Though others can be forgiven for not understanding the complex history of the United States and its unincorporated territories, Leon Guerrero pointed out that the CDC should know that “we do not have a foreign ministry of health or a foreign designee at the U.S. State Department.” She said Guam’s sons and daughters carry this nation’s flag into battle and too often lay under that flag in eternal rest—that sacrifice will not be ignored.
“The CDC has been an exemplary partner throughout this crisis. That is why I believe its latest advisory must provide greater clarity than a mere headline can communicate. Namely, what fact-based metric places every U.S. territory on the same “high-level risk” even when some of those territories have zero new cases? Moreover, Guam’s test positivity rate is well below 2%—better than the following states which are closer to the national average of 8%: South Dakota, Indiana, Tennessee, and Nebraska. Our COVID-19 hospitalization rate remains stable with an average of 2-3 per day. We are also prepared for any surge in hospitalization with 83 COVID designated hospital beds (with a capacity to increase beds 200 or more) and 75 ventilators,” Leon Guerrero said.
The governor cited a recent study aired by National Public Radio (NPR) which concluded that Guam was one of the few places in the nation implementing robust contact tracing.
“While we are currently exceeding Guam’s estimated need for contact tracers based on the Contact Tracing Workforce Estimator with 56 contact tracers, we are in the process of enhancing that capacity even more. Our robust contact and tracing efforts have allowed us to detect potential clusters and test them, resulting in our number of increased cases. Through these efforts, I have adopted policies to specifically address the root causes of these clusters in a proactive way. Though no policy can eradicate COVID-19 entirely, we continually monitor our data and revise our mitigation efforts on what that data tells us,” Leon Guerrero said.
Furthermore, based on data from GovGuam’s contact investigators, the governor said most of Guam’s confirmed cases are travel-related and were identified in quarantine.
“This shows that our current mitigation strategies are effective and have prevented further community transmission.

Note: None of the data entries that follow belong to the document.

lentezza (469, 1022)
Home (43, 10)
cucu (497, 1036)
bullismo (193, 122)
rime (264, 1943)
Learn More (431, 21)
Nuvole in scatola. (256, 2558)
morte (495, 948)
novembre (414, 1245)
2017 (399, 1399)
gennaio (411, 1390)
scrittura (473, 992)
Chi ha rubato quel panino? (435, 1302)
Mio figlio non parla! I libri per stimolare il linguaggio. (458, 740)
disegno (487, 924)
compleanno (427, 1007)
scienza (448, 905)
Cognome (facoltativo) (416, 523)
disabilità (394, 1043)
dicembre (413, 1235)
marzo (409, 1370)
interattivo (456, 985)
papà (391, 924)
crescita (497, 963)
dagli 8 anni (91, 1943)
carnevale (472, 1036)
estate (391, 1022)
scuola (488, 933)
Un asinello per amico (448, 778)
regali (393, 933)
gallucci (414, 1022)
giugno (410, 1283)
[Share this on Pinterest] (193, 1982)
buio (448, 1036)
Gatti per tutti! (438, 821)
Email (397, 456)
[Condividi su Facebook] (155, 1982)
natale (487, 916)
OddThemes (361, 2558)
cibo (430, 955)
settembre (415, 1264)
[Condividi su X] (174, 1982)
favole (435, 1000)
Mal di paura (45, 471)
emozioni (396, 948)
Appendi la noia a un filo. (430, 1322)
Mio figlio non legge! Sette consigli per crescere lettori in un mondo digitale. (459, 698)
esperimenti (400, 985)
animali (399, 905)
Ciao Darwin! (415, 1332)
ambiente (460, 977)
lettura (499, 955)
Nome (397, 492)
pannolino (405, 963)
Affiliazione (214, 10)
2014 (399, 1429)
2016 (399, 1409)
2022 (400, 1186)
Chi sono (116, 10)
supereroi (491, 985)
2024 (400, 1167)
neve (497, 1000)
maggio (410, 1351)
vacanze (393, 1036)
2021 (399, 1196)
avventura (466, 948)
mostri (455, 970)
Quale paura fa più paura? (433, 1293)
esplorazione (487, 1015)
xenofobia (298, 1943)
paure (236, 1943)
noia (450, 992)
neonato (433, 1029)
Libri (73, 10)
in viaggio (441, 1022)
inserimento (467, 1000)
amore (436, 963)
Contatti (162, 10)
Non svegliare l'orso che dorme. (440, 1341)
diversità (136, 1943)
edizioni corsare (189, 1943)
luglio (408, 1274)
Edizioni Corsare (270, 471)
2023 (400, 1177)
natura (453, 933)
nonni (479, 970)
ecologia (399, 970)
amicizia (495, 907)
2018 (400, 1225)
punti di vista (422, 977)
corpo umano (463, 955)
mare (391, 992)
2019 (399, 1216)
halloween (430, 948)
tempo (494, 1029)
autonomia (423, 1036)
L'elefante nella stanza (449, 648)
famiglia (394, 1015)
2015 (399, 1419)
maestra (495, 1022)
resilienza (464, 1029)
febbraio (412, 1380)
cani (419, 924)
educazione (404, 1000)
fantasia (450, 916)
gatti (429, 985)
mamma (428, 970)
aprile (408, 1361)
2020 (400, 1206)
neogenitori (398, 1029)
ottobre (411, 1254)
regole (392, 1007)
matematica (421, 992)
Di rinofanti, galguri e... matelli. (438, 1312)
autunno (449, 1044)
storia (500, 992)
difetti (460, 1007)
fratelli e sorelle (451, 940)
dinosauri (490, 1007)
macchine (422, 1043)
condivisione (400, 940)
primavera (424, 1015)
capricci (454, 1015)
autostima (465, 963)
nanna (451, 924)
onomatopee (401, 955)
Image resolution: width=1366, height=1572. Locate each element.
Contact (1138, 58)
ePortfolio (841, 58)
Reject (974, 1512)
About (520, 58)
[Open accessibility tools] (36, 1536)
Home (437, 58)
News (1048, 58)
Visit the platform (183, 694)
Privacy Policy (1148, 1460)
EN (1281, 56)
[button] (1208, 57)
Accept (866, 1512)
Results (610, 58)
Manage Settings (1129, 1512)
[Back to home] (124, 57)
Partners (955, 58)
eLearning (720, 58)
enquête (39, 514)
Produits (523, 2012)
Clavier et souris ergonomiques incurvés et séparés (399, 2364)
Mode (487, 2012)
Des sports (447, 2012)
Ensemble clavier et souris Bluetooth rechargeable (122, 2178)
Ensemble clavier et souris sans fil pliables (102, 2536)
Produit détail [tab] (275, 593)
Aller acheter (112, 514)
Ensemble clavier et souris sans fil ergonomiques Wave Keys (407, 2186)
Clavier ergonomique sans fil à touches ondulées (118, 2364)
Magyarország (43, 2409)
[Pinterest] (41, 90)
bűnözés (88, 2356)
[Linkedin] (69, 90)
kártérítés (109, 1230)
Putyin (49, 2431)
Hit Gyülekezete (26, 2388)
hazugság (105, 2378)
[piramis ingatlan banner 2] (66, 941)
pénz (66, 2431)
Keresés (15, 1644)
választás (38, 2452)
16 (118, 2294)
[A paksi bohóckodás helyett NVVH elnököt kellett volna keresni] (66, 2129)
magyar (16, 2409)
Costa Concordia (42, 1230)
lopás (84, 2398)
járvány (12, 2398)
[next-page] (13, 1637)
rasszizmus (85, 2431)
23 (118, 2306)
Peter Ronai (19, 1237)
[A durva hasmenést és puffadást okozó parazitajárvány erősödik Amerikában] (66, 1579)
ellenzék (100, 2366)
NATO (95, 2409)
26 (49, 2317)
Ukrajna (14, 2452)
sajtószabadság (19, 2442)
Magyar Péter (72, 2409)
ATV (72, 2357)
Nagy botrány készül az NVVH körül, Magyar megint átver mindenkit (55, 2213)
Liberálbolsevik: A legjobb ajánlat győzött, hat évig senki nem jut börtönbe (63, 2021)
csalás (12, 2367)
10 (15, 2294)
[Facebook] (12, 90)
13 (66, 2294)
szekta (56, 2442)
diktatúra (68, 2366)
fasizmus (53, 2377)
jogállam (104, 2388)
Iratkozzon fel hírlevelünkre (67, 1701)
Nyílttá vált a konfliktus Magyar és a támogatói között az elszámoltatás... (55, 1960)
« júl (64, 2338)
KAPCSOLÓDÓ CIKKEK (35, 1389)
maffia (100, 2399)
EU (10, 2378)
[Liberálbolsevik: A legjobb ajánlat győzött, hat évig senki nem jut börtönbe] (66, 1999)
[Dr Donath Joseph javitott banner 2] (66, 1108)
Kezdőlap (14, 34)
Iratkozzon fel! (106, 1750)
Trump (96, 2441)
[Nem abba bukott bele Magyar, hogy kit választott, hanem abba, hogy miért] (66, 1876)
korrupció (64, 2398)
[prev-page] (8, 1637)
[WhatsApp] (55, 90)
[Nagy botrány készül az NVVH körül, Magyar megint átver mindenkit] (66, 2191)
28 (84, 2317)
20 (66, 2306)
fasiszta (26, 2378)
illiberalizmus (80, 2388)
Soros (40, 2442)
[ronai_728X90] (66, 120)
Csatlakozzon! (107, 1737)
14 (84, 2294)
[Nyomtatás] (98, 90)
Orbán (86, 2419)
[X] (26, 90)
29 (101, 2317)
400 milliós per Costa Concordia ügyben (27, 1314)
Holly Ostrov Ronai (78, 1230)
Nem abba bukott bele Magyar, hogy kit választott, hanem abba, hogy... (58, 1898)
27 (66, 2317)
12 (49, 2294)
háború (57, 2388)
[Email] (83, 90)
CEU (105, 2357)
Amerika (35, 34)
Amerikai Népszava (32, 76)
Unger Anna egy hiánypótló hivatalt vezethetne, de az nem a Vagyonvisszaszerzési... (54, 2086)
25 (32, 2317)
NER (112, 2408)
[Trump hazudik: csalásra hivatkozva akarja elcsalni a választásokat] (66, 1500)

These are facts the CDC criteria does not seem to adequately weigh in their assessment,” Leon Guerrero said.
Despite the success of the U.S. territories’ response to COVID-19, Leon Guerrero said they have been included in a High-Level Risk list rather than used as examples for states to follow.
“We recommend providing separate risk assessments for the territories to provide a better understanding for the COVID-19 risk of each jurisdiction. I want to close by acknowledging the great support the CDC has been throughout this crisis, but I know that we are all committed to improving where we can,” the governor concluded.